■ **Set of tasks**
(a) In the passage below on meditation, prayer and the relaxation response, list every stress-related ailment Dr. Benson names.
(b) Continue the passage below on meditation, prayer and the relaxation response from the point where it stops.

Document segment START

Meditating or praying can be a good way of calming ourselves down, Dr. Benson explains, because they cause the reverse of the heart-pumping fight-or-flight reaction. “The relaxation response is akin to a whole-body exhale. That release translates into a lower risk for all kinds of stress-related ailments, including heart disease, high blood pressure, insomnia and infertility,” he says. “Many people pray when they’re stressed, but yoga, tai chi, breathing exercises … all of these approaches can bring forth the same soothing result.”

Dr. Benson gives patients a choice of techniques to elicit the relaxation response — “the crucial thing is for them to feel comfortable.” He asks patients to pick a word, sound or phrase they find meaningful, such as “peace on earth,” and to repeat and reflect on it while meditating. “I don’t care what they choose, as long as they stick with it and it works for them. What’s most important is that they find a technique they believe in and select words that conform to their individual belief system.”

I’ve often wondered whether I would have had an easier time coping with my brother’s illness and death if I had thought there was a reason to pray, a heaven waiting for him, where I might see him again someday. The studies, it seems, indicate that I might at least have felt a measure of comfort, or been calmer, had I been part of a religious community. But I wasn’t, and as an adult, I have to admit that I’ve done things like going to a medium, who assured me that my brother was still around and very much a part of my life. And, honestly, hearing that helped.

Talking with Dr. Benson also helped. OK, so I don’t pray. I can’t pray. In my worldview, there isn’t anyone for me to pray to. But if there’s one thing that yoga provides for me, it’s the chance to meditate. The chanting is a meditative act. And I find yoga itself to be a kind of meditation, simply because I’m generally so occupied with breathing and holding a pose correctly that I can’t think about all the other worrying things that are on my mind. No wonder I generally feel so relaxed and happy after I leave class.

Document segment END
Dataset excerpts START

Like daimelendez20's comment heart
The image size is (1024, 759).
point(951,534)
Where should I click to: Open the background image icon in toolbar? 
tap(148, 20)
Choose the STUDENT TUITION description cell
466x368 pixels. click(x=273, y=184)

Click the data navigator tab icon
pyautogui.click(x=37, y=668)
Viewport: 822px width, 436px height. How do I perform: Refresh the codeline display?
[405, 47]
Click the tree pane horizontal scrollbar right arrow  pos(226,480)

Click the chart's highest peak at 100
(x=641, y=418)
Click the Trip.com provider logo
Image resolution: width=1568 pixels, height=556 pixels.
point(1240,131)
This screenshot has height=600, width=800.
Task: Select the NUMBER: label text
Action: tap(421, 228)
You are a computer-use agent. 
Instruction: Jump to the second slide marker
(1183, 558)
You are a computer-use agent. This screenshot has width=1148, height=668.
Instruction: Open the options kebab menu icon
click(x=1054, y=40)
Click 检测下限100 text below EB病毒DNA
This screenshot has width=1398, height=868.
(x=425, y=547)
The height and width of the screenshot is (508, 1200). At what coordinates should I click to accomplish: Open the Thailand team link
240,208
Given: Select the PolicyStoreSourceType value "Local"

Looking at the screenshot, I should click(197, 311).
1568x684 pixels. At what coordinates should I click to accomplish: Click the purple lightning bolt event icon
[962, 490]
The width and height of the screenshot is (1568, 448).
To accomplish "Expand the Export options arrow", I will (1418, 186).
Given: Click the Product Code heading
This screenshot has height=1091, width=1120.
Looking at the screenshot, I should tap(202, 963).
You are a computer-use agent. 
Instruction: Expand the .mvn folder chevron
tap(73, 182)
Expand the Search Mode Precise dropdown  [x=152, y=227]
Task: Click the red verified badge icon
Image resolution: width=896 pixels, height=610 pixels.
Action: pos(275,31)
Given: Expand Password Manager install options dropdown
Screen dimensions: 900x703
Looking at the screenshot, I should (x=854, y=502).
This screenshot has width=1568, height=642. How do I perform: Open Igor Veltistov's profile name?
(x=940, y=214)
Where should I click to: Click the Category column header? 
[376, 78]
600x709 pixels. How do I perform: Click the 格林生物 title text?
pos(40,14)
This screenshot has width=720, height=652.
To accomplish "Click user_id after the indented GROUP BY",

Dataset excerpts END

■ **Answers for the tasks**
(a) heart disease, high blood pressure, insomnia, infertility

(b)
Of course, I’ve been to yoga studios where people wouldn’t move their mat an inch to accommodate a latecomer, competitive places that left me feeling frazzled and out of sorts. But a few years ago, my husband, who is also a yoga buff, and I discovered a place where the teachers know your name. Tea and cookies are served in the foyer, so people stop and chat with their fellow yogis. The school hosts teacher/student dinners at various restaurants around the city to foster community spirit. It’s kind of fun knowing all those kindred souls — people of all religious persuasions, I’m sure, who share the love of turning themselves inside out for kicks. Where else in life do adults get to compliment one another on their headstands?

“Spirituality means different things to different people,” affirms Daniel Dennett, Ph.D., codirector of the Center for Cognitive Studies at Tufts University in Medford, Massachusetts. “For some, it’s World Cup soccer. But it’s possible for practically any intense human endeavor or cultural preoccupation to be the focus of your spirituality.”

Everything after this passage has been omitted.